▶ **Input for this task**:
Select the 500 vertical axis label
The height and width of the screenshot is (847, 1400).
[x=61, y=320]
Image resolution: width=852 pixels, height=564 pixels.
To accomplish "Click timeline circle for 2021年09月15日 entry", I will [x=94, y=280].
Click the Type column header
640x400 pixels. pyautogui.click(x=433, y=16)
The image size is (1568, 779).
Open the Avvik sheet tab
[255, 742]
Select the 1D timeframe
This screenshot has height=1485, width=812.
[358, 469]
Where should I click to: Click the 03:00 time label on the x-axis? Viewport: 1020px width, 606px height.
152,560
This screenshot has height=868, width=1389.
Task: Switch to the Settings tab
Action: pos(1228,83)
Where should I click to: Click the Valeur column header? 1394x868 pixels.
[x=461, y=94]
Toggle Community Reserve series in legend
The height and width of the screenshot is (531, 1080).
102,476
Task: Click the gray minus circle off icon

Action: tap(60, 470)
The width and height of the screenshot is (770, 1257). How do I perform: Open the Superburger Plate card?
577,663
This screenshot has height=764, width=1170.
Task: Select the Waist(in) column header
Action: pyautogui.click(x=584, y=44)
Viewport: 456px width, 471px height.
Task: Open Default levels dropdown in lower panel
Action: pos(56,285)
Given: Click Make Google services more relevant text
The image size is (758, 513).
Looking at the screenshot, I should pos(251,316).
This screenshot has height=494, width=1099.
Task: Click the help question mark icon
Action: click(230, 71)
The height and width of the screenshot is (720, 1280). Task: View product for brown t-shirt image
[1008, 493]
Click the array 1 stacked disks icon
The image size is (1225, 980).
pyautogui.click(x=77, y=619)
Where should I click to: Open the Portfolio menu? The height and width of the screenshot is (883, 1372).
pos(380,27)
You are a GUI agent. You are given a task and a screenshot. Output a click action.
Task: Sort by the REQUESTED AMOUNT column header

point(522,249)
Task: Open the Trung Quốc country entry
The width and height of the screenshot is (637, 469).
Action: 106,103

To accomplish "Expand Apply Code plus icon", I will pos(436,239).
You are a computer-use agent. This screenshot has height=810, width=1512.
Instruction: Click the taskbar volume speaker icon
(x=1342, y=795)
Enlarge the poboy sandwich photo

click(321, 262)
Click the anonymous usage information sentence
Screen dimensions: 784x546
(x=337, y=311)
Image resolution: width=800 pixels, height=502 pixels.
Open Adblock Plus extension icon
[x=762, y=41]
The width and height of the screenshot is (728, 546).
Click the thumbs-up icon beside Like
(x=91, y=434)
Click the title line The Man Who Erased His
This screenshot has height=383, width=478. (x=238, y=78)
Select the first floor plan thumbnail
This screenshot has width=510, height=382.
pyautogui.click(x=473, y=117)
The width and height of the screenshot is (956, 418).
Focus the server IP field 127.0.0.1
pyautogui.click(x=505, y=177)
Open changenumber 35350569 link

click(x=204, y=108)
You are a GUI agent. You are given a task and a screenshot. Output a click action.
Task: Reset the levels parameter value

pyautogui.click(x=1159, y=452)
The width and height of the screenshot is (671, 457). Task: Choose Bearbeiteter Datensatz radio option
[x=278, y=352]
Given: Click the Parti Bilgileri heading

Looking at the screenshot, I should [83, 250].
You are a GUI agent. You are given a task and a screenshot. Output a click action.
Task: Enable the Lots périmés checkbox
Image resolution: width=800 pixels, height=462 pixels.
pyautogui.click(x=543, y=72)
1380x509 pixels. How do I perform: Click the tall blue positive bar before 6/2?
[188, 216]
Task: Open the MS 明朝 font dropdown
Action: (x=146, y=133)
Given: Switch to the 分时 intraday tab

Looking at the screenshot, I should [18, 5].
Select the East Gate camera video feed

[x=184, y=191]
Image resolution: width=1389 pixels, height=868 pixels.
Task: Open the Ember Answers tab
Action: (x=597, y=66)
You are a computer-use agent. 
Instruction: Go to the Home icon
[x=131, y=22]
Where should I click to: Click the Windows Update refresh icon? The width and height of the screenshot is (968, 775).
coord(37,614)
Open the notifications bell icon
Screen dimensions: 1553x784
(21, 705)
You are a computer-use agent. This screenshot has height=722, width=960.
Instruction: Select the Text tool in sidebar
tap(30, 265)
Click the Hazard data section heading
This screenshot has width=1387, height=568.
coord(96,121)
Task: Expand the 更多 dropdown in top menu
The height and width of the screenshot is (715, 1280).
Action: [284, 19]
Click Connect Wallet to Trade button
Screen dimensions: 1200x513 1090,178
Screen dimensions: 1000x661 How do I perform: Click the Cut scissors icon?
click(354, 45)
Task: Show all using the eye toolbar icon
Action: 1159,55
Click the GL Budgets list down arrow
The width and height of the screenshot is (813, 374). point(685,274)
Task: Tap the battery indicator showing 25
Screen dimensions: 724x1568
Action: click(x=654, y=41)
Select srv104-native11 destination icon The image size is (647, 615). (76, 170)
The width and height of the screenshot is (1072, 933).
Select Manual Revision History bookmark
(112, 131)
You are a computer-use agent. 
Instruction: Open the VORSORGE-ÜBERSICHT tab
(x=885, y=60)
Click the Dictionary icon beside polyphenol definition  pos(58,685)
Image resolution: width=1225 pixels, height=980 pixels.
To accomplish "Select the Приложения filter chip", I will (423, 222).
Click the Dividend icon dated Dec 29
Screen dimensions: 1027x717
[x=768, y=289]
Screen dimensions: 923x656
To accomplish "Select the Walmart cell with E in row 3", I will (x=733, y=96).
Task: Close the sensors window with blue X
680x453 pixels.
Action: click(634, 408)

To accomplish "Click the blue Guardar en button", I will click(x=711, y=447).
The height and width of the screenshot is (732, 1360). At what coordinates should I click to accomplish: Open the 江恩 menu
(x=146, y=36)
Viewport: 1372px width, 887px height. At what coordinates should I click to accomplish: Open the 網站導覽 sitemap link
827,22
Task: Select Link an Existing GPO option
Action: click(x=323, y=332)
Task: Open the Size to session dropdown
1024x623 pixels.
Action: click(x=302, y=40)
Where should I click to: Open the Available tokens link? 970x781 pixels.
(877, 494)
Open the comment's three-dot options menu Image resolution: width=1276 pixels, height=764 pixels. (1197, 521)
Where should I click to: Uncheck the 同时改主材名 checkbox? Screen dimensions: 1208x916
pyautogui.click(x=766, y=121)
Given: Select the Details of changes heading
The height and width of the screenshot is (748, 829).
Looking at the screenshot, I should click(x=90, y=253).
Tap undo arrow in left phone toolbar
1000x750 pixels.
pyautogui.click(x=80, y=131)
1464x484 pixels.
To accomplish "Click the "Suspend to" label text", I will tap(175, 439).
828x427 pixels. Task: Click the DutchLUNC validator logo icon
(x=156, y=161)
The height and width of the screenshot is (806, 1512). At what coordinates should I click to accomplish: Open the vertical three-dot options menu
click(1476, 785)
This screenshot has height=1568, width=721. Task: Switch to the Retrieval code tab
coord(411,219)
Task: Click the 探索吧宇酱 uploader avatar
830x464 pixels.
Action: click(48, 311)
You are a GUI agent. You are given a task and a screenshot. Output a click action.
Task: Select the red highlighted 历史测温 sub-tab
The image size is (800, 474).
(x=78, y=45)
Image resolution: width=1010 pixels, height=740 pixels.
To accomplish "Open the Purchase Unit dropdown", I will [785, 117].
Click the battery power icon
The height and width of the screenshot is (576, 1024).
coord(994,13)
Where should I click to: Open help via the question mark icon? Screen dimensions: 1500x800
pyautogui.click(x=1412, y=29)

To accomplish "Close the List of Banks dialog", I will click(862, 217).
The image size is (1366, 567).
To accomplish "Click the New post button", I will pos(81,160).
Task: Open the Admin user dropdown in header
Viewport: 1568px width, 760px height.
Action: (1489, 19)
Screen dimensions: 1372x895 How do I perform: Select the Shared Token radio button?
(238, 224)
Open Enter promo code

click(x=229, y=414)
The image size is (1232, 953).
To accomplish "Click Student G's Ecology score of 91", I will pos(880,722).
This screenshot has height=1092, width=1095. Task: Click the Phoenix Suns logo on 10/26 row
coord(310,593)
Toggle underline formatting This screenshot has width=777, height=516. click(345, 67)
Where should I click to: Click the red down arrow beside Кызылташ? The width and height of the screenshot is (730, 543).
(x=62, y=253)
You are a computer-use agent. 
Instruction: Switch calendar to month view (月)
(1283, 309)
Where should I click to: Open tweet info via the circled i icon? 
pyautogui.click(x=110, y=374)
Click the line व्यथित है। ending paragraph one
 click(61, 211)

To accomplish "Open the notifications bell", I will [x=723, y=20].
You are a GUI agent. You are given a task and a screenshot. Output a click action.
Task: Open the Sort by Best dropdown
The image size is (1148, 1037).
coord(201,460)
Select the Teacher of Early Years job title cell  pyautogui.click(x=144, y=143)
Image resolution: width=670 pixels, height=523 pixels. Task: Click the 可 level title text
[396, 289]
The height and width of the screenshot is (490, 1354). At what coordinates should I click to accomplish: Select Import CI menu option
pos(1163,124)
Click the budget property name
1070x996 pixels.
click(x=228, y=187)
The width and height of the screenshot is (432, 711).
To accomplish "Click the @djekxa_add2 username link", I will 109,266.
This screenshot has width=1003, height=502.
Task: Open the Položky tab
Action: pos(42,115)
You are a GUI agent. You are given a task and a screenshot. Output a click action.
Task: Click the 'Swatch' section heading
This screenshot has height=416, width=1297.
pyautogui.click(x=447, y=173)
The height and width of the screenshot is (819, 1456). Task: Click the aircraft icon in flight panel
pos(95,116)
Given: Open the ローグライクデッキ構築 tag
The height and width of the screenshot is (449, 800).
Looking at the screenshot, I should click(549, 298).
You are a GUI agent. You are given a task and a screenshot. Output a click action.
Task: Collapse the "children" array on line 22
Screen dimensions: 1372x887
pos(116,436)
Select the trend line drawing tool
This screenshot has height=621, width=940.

▶ **Problem to solve**: Could you retype exactly the lines from the one containing "This screenshot has height=416, width=1297." through the final line of the data above, and no others?

▶ **Task result**:
This screenshot has height=416, width=1297.
pyautogui.click(x=447, y=173)
The height and width of the screenshot is (819, 1456). Task: Click the aircraft icon in flight panel
pos(95,116)
Given: Open the ローグライクデッキ構築 tag
The height and width of the screenshot is (449, 800).
Looking at the screenshot, I should click(549, 298).
You are a GUI agent. You are given a task and a screenshot. Output a click action.
Task: Collapse the "children" array on line 22
Screen dimensions: 1372x887
pos(116,436)
Select the trend line drawing tool
This screenshot has height=621, width=940.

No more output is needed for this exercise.